• Stored data:
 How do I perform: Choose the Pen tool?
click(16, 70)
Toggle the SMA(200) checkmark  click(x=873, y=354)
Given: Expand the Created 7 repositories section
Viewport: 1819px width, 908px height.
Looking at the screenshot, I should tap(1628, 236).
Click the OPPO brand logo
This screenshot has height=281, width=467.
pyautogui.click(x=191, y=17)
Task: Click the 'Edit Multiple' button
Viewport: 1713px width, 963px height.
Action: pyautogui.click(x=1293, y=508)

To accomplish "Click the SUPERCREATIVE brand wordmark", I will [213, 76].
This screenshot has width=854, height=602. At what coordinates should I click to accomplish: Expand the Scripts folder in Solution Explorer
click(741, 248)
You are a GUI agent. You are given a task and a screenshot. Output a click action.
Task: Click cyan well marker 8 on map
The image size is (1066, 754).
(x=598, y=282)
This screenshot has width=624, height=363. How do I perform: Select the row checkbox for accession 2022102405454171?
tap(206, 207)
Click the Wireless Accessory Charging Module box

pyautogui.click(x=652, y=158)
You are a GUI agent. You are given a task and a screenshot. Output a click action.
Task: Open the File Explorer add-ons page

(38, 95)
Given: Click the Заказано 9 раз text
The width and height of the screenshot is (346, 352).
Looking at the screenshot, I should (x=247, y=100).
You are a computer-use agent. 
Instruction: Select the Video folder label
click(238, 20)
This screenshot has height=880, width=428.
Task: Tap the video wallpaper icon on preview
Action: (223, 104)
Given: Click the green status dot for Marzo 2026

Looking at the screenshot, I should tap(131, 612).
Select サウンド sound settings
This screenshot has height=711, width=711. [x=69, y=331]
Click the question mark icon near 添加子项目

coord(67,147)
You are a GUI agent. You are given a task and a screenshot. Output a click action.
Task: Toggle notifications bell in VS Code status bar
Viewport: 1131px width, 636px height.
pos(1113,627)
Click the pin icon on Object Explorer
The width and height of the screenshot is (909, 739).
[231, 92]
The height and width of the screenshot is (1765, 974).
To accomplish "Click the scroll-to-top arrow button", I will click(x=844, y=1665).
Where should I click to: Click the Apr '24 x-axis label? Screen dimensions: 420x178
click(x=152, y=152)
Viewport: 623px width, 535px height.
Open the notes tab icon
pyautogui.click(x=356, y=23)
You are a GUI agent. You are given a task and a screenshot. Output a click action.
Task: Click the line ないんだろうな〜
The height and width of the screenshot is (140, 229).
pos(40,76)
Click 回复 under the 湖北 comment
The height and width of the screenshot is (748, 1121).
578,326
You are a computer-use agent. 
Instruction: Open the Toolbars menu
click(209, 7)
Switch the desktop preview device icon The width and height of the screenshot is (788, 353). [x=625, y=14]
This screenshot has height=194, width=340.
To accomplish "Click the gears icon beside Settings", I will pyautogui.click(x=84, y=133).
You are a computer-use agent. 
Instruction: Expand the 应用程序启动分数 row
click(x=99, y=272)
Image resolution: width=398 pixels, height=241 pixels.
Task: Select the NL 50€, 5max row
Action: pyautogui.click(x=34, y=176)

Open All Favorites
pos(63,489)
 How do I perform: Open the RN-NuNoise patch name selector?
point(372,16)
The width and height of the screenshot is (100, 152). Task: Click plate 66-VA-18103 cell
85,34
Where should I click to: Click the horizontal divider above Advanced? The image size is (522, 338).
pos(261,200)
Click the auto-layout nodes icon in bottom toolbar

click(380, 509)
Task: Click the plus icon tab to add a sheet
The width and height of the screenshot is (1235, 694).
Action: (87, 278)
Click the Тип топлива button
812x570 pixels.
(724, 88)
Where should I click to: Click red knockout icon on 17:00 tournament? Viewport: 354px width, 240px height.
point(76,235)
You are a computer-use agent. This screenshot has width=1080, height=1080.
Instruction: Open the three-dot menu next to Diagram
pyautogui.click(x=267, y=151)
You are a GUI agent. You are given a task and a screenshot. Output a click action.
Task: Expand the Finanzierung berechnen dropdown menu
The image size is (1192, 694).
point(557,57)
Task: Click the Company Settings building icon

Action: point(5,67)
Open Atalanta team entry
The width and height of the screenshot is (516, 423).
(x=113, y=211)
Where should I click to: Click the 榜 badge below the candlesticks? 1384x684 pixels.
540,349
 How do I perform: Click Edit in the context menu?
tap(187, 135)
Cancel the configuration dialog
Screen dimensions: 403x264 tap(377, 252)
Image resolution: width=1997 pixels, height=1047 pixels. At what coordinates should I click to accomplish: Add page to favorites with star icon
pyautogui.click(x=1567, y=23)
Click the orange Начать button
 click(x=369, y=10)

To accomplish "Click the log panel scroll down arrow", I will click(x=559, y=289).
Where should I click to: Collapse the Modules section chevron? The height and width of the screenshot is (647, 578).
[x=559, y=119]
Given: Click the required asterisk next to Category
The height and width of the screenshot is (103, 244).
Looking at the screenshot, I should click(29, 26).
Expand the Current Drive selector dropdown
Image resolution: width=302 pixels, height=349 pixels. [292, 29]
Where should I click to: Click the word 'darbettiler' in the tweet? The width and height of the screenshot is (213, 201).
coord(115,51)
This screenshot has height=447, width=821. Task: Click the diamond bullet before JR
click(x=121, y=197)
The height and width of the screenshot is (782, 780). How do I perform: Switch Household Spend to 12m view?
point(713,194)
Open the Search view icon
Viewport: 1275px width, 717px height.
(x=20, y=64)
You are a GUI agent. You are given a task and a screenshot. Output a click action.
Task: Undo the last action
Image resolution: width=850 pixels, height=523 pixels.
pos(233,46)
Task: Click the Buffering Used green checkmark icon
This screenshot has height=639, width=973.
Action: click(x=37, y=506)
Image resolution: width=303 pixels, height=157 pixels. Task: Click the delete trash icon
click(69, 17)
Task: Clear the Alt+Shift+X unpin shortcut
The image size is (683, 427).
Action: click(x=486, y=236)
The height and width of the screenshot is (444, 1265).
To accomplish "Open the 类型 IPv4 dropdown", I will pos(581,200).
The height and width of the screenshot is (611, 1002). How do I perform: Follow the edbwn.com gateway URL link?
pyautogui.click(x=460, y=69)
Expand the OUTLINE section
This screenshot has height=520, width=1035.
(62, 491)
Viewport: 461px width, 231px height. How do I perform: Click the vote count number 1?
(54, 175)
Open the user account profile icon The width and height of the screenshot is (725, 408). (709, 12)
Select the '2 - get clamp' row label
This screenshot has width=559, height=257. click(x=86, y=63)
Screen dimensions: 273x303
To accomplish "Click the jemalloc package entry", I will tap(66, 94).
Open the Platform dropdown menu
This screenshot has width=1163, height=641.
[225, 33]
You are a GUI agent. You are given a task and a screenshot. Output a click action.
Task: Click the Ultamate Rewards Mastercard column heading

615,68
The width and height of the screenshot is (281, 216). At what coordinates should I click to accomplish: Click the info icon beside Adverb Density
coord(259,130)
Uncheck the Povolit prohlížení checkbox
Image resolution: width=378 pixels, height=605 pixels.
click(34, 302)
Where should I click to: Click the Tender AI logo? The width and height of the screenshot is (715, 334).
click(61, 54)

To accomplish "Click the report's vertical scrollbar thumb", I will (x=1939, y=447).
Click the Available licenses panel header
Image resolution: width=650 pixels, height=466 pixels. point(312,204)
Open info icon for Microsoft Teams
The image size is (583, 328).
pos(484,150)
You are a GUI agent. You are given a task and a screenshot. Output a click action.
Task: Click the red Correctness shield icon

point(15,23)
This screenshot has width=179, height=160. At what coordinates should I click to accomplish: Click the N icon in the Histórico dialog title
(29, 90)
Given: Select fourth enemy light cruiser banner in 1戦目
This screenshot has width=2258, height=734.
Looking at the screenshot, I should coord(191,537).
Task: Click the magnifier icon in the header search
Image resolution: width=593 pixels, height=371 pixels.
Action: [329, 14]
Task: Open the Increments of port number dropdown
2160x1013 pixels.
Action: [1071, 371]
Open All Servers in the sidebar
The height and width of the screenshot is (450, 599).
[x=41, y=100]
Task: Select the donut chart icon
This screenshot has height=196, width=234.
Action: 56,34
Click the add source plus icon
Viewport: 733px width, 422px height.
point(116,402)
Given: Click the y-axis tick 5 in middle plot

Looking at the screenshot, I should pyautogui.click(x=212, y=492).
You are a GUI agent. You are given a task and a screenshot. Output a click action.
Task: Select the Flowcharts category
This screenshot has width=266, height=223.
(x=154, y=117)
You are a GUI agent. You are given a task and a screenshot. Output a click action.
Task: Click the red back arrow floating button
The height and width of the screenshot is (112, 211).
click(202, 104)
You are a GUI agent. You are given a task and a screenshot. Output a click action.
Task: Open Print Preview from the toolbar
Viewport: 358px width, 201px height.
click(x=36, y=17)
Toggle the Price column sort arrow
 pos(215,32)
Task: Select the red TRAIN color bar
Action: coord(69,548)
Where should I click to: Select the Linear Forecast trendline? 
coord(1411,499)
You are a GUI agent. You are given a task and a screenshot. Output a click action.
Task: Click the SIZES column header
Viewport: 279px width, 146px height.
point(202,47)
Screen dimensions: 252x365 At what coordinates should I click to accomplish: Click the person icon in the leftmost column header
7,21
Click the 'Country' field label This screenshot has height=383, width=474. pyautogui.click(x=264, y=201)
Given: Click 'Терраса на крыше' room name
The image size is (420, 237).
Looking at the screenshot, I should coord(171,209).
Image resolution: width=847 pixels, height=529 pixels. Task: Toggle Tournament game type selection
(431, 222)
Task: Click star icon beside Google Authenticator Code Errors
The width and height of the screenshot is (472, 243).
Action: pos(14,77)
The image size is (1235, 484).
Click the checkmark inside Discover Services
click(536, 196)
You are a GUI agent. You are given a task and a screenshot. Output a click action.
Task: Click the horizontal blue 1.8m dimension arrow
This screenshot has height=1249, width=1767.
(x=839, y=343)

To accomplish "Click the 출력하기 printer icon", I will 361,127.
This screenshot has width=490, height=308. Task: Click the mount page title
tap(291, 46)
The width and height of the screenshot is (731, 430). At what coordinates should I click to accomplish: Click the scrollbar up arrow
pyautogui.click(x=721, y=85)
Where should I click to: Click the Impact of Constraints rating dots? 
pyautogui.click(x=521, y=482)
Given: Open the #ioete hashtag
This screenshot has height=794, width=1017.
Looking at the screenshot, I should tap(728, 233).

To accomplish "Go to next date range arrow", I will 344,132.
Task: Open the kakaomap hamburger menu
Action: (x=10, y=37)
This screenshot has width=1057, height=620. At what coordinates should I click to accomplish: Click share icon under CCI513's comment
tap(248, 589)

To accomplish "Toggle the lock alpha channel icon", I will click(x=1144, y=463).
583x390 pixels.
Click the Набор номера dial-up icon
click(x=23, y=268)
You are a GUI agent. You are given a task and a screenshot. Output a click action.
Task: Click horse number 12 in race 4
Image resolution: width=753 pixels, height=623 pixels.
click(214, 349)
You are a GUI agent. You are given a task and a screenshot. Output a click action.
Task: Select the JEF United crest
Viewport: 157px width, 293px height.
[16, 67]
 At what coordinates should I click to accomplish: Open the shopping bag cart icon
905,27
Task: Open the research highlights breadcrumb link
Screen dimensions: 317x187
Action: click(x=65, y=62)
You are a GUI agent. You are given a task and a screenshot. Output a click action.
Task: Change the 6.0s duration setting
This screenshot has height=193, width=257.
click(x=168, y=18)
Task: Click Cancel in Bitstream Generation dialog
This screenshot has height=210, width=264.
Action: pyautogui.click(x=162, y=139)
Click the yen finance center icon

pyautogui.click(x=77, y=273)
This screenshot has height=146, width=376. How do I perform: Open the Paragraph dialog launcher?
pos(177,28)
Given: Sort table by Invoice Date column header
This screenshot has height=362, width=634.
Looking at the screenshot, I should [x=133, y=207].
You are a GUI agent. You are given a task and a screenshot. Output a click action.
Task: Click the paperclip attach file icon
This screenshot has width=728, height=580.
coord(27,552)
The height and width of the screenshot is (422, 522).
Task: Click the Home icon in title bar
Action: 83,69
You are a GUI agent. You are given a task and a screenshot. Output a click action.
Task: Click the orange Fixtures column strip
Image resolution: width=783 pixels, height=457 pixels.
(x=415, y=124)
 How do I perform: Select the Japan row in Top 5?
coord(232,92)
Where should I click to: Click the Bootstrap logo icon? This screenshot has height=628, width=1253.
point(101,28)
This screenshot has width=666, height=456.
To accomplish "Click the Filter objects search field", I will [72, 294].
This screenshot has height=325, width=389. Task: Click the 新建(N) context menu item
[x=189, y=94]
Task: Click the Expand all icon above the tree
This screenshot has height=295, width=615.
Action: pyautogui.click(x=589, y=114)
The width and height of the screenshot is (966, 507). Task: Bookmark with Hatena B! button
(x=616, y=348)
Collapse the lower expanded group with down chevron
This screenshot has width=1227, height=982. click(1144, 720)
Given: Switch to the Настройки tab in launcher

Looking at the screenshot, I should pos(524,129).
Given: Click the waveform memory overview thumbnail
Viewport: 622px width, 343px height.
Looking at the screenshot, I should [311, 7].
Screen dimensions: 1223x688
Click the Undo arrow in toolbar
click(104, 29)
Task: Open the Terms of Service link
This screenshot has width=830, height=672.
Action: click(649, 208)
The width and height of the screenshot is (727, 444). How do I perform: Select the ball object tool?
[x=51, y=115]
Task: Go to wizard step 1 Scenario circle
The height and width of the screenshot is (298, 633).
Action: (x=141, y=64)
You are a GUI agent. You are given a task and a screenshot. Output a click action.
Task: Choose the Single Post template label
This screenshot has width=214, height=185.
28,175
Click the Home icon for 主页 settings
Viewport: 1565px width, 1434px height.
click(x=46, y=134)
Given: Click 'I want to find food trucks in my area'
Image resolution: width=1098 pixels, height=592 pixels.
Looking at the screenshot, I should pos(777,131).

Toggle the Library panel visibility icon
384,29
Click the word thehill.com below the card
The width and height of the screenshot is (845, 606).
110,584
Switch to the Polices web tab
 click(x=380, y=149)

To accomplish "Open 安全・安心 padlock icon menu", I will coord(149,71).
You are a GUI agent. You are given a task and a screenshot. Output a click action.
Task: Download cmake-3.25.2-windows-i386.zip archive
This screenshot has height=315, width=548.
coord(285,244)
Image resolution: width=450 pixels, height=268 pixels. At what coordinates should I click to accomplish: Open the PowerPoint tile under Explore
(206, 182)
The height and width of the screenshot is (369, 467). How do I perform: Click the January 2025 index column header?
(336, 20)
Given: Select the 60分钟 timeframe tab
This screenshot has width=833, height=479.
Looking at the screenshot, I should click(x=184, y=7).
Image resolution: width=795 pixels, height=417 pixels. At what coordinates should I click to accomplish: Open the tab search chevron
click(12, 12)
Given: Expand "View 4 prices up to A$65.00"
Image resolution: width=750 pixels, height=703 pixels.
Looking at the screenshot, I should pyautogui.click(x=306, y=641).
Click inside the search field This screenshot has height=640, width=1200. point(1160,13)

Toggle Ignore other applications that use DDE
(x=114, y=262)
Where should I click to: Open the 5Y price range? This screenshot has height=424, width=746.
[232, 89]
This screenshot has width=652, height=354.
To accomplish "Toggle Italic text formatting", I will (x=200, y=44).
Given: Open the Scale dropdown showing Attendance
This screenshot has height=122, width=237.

• Task prompt: Extract the lines from the one containing "Where should I click to: Click the Impact" through the one containing "click(x=168, y=18)", copying them word for word.

• Answer to this problem:
Where should I click to: Click the Impact of Constraints rating dots? 
pyautogui.click(x=521, y=482)
Given: Open the #ioete hashtag
This screenshot has height=794, width=1017.
Looking at the screenshot, I should tap(728, 233).

To accomplish "Go to next date range arrow", I will 344,132.
Task: Open the kakaomap hamburger menu
Action: (x=10, y=37)
This screenshot has width=1057, height=620. At what coordinates should I click to accomplish: Click share icon under CCI513's comment
tap(248, 589)

To accomplish "Toggle the lock alpha channel icon", I will click(x=1144, y=463).
583x390 pixels.
Click the Набор номера dial-up icon
click(x=23, y=268)
You are a GUI agent. You are given a task and a screenshot. Output a click action.
Task: Click horse number 12 in race 4
Image resolution: width=753 pixels, height=623 pixels.
click(214, 349)
You are a GUI agent. You are given a task and a screenshot. Output a click action.
Task: Select the JEF United crest
Viewport: 157px width, 293px height.
[16, 67]
 At what coordinates should I click to accomplish: Open the shopping bag cart icon
905,27
Task: Open the research highlights breadcrumb link
Screen dimensions: 317x187
Action: click(x=65, y=62)
You are a GUI agent. You are given a task and a screenshot. Output a click action.
Task: Change the 6.0s duration setting
This screenshot has height=193, width=257.
click(x=168, y=18)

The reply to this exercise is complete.